|A YEAR WITHOUT THE SOUTHERN SUN
Potsdamer str. B1 B, 10785 Berlin
|22 February – 4 April 2020|
Participating artists: Agnes Denes, Gordon Matta-Clark, Kévin Blinderman, Mathieu Kleyebe Abonnenc, Nadia Kaabi-Linke, Neda Saeedi, Rafael Domenech, Trevor Paglen, Yalda Afsah
The future of humanity is in question. In response to this unprecedented crisis, “A Year Without the Southern Sun” has gathered 9 artists to investigate the relationship between decolonization and current climate change. At the core of the exhibition is the ambivalence that surrounds the Anthropocene, that is, the confrontation of nature and human-made creations, which can be both violent and beautiful.
The exhibition’s title is inspired by the name given to 1816, known as the Year Without a Summer, after a catastrophic eruption in the Dutch East Indies (now Indonesia) caused a volcanic winter across the globe. The dust and fallout created atmospheric opacity that blocked out the sun for several months, leading to agricultural disasters and famine. This volcanic winter produced a
“butterfly effect” that led to the creation of several masterpieces in art and literature, including extraordinary sunsets in J. M. W. Turner’s paintings and the writings of Mary Shelley and Lord Byron. However, art history has largely neglected artworks made in the Global South during this year.
Hence, “A Year Without the Southern Sun” brings together iconic works of North American post-war art that resonate with a diversity of contemporary artists from around the world. The works are subtle and enigmatic propositions about a human-made world that often seems beyond our control. Many of the artists, such as Nadia Kaabi-Linke, Mathieu Kleyebe Abonnenc, Neda Saeedi, Rafael Domenech, look at their family histories and the relationship to colonization and neo-colonization. While artists such as Trevor Paglen and Kévin Blinderman seek to use the very technologies of the state and advanced industrial capitalism to unveil the current contradictions that surround us.

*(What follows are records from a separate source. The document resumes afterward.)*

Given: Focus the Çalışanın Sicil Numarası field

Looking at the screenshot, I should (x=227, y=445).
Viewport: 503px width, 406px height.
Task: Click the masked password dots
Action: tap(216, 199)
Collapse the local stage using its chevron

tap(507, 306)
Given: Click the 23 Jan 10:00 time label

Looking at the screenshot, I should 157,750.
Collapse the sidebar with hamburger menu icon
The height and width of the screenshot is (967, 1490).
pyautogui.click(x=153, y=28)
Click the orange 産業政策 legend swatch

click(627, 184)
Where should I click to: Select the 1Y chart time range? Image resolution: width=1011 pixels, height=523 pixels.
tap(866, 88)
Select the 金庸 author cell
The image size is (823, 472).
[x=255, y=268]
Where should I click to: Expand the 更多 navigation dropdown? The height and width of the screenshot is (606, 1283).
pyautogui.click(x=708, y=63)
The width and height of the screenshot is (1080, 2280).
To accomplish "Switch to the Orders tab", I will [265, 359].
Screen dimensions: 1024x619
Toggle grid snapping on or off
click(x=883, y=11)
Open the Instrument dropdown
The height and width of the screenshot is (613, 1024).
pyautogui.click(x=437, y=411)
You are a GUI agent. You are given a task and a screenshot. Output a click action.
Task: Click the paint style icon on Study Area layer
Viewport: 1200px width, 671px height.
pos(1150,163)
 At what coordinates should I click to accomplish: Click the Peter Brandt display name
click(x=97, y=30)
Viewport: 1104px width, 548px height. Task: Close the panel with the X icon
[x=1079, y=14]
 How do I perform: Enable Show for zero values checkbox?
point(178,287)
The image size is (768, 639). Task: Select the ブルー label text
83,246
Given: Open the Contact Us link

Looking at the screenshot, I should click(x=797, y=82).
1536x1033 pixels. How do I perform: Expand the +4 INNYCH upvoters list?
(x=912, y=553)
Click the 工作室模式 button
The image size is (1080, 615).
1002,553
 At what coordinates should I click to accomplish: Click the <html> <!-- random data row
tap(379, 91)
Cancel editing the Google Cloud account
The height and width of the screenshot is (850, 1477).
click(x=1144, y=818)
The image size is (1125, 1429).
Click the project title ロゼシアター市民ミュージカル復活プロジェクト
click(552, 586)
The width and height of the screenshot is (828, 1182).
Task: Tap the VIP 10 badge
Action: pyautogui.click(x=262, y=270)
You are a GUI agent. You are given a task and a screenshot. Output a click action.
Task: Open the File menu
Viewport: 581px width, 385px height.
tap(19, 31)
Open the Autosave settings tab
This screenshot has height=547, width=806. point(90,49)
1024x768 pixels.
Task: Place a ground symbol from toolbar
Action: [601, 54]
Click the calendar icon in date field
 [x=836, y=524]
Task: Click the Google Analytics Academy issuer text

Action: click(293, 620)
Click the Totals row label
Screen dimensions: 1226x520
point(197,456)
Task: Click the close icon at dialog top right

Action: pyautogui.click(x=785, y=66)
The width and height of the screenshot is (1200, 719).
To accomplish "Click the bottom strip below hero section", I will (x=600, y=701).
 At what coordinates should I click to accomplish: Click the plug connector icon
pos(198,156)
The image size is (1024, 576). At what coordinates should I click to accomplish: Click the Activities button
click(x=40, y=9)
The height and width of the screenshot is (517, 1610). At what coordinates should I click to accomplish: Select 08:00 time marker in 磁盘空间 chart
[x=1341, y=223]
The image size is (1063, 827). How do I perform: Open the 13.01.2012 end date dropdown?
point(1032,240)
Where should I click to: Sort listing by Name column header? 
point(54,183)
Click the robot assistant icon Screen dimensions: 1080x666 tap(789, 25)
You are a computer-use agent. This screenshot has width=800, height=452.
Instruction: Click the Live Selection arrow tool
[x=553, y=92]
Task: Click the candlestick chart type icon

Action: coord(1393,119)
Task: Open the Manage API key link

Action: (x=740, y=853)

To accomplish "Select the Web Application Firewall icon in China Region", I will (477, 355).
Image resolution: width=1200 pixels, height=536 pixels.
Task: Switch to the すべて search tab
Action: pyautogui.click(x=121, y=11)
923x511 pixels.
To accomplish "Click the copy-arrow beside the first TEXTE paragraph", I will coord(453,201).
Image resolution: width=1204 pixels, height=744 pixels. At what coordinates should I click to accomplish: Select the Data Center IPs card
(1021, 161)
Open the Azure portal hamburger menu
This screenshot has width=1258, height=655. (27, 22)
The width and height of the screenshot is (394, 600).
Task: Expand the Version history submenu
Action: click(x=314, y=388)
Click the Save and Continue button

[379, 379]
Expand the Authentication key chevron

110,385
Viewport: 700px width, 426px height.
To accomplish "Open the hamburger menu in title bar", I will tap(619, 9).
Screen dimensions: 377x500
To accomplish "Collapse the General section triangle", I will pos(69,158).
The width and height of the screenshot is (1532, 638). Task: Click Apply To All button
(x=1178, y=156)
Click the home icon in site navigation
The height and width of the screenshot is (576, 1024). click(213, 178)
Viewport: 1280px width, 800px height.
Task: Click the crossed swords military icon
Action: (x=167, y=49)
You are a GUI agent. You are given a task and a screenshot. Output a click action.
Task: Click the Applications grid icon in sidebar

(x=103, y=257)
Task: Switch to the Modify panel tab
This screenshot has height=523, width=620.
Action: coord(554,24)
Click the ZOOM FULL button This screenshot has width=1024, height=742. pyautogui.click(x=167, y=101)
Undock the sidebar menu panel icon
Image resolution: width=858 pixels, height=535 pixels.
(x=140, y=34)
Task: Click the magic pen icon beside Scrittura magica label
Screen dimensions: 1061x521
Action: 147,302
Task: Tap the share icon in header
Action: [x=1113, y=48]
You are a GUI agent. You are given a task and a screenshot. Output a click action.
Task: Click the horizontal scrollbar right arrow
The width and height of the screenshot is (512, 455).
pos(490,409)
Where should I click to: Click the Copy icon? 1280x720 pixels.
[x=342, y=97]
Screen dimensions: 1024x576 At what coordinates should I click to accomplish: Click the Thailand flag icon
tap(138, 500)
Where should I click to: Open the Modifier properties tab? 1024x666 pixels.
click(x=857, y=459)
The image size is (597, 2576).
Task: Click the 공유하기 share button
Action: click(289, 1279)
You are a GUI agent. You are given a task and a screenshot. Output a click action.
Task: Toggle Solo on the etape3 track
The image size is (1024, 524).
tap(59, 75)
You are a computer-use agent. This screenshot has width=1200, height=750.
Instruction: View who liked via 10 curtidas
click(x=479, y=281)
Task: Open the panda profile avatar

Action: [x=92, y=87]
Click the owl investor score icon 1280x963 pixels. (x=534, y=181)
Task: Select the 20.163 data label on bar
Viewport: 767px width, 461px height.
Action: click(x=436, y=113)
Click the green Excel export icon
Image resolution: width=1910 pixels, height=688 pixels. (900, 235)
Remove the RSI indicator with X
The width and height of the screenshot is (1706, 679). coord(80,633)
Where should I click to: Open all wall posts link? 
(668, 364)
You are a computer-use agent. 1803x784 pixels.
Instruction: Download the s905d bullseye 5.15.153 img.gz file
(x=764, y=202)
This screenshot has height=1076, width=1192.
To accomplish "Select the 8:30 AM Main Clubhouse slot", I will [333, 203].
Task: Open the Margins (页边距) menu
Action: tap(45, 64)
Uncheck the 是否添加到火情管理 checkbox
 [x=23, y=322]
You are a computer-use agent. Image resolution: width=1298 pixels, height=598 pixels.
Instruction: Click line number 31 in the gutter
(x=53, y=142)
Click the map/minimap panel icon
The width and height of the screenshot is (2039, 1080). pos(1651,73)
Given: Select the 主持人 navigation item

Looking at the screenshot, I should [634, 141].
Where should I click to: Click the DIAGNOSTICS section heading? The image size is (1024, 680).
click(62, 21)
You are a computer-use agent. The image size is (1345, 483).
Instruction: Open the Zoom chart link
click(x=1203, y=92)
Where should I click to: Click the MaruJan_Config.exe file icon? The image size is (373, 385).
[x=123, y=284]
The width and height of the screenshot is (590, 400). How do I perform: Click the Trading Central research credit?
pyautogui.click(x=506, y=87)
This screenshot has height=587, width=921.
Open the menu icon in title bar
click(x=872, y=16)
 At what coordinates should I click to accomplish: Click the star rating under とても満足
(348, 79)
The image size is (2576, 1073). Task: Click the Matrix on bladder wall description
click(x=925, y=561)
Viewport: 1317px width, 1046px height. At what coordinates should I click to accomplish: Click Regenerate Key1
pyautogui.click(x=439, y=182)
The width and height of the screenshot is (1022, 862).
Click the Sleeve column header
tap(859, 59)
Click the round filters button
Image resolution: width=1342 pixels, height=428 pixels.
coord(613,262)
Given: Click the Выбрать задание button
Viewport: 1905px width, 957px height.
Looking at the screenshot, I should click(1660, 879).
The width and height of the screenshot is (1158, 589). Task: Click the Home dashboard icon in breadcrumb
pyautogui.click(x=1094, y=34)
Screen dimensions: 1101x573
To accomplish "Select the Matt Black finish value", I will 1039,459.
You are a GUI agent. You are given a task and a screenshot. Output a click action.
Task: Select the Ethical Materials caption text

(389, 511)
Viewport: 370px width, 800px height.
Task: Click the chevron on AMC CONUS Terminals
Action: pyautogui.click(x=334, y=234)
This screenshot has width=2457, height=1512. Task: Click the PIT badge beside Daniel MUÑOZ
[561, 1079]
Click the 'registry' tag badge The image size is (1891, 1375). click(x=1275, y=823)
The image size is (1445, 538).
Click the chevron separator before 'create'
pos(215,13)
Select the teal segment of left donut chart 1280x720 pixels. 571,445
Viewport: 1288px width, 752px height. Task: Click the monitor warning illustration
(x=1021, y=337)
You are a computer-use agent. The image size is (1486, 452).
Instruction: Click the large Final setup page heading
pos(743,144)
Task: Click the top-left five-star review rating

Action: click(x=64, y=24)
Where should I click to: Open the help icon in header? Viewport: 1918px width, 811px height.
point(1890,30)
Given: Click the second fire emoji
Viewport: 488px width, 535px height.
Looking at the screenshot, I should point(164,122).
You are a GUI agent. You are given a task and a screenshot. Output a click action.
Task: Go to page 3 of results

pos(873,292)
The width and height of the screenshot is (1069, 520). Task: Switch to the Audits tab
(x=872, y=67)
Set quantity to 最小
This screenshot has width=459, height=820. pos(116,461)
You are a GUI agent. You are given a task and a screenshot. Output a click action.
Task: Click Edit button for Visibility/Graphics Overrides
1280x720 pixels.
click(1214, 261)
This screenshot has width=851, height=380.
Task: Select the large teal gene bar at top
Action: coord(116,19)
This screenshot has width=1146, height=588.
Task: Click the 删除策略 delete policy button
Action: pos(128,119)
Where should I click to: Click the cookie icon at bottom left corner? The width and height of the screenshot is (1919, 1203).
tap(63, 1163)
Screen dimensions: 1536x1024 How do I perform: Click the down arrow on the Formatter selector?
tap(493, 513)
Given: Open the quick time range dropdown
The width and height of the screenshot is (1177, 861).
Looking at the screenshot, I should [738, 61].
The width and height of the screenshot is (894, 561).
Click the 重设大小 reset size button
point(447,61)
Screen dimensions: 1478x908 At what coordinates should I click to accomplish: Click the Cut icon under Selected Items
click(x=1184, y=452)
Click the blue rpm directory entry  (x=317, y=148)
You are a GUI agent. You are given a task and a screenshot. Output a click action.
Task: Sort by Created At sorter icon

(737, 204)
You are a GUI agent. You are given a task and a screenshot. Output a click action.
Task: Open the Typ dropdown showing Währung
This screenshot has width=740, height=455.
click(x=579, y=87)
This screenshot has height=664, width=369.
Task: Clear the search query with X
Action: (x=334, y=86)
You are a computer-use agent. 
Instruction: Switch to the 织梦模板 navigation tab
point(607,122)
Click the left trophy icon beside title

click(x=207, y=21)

Among the emblematic actions that responded to social crisis stands Wheatfield: A Confrontation (1982) by Agnes Denes, who currently has a retrospective at The Shed in New York. It is presented through four photographic documents taken during the process of planting. Denes harvested a wheatfield in Lower Manhattan’s landfill in Battery Park in 1982, a year after Ronald Regan became the U.S. president. The wheatfield was consciously positioned a block from Wall Street, at the foot of the World Trade Center and across the Statue of Liberty—an early ecofeminist action that poignantly relates immigration, world hunger and waste with economic mismanagement and international trade.